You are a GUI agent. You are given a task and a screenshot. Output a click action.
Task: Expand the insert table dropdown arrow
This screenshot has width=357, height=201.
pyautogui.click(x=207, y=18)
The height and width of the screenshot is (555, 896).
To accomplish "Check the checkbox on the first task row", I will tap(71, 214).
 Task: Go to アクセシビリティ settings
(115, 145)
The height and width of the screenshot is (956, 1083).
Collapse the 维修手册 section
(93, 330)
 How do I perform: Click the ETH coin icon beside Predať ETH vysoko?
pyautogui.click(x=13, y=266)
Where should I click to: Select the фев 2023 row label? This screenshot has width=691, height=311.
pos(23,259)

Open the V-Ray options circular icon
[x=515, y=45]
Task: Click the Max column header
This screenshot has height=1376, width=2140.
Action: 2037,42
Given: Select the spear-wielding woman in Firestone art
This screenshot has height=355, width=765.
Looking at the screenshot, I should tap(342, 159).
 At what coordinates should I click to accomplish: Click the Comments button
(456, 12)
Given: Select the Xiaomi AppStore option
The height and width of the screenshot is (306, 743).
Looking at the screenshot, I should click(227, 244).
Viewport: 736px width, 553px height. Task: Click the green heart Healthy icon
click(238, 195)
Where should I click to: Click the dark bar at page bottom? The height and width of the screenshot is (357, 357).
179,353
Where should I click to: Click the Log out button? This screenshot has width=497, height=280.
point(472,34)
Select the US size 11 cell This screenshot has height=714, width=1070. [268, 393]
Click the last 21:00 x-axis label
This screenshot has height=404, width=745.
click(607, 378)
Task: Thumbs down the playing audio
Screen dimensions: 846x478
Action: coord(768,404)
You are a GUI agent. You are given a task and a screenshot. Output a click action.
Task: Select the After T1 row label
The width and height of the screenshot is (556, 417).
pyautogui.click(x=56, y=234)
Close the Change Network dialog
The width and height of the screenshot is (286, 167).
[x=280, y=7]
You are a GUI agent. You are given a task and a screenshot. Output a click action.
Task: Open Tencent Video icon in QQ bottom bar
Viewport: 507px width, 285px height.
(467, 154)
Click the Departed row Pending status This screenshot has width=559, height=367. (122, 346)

+ + + + + + +

What is required
Retype all of the data word for word.

Result of this task
You are a GUI agent. You are given a task and a screenshot. Output a click action.
Task: Expand the insert table dropdown arrow
This screenshot has width=357, height=201.
pyautogui.click(x=207, y=18)
The height and width of the screenshot is (555, 896).
To accomplish "Check the checkbox on the first task row", I will tap(71, 214).
 Task: Go to アクセシビリティ settings
(115, 145)
The height and width of the screenshot is (956, 1083).
Collapse the 维修手册 section
(93, 330)
 How do I perform: Click the ETH coin icon beside Predať ETH vysoko?
pyautogui.click(x=13, y=266)
Where should I click to: Select the фев 2023 row label? This screenshot has width=691, height=311.
pos(23,259)

Open the V-Ray options circular icon
[x=515, y=45]
Task: Click the Max column header
This screenshot has height=1376, width=2140.
Action: 2037,42
Given: Select the spear-wielding woman in Firestone art
This screenshot has height=355, width=765.
Looking at the screenshot, I should tap(342, 159).
 At what coordinates should I click to accomplish: Click the Comments button
(456, 12)
Given: Select the Xiaomi AppStore option
The height and width of the screenshot is (306, 743).
Looking at the screenshot, I should click(227, 244).
Viewport: 736px width, 553px height. Task: Click the green heart Healthy icon
click(238, 195)
Where should I click to: Click the dark bar at page bottom? The height and width of the screenshot is (357, 357).
179,353
Where should I click to: Click the Log out button? This screenshot has width=497, height=280.
point(472,34)
Select the US size 11 cell This screenshot has height=714, width=1070. [268, 393]
Click the last 21:00 x-axis label
This screenshot has height=404, width=745.
click(607, 378)
Task: Thumbs down the playing audio
Screen dimensions: 846x478
Action: coord(768,404)
You are a GUI agent. You are given a task and a screenshot. Output a click action.
Task: Select the After T1 row label
The width and height of the screenshot is (556, 417).
pyautogui.click(x=56, y=234)
Close the Change Network dialog
The width and height of the screenshot is (286, 167).
[x=280, y=7]
You are a GUI agent. You are given a task and a screenshot. Output a click action.
Task: Open Tencent Video icon in QQ bottom bar
Viewport: 507px width, 285px height.
(467, 154)
Click the Departed row Pending status This screenshot has width=559, height=367. (122, 346)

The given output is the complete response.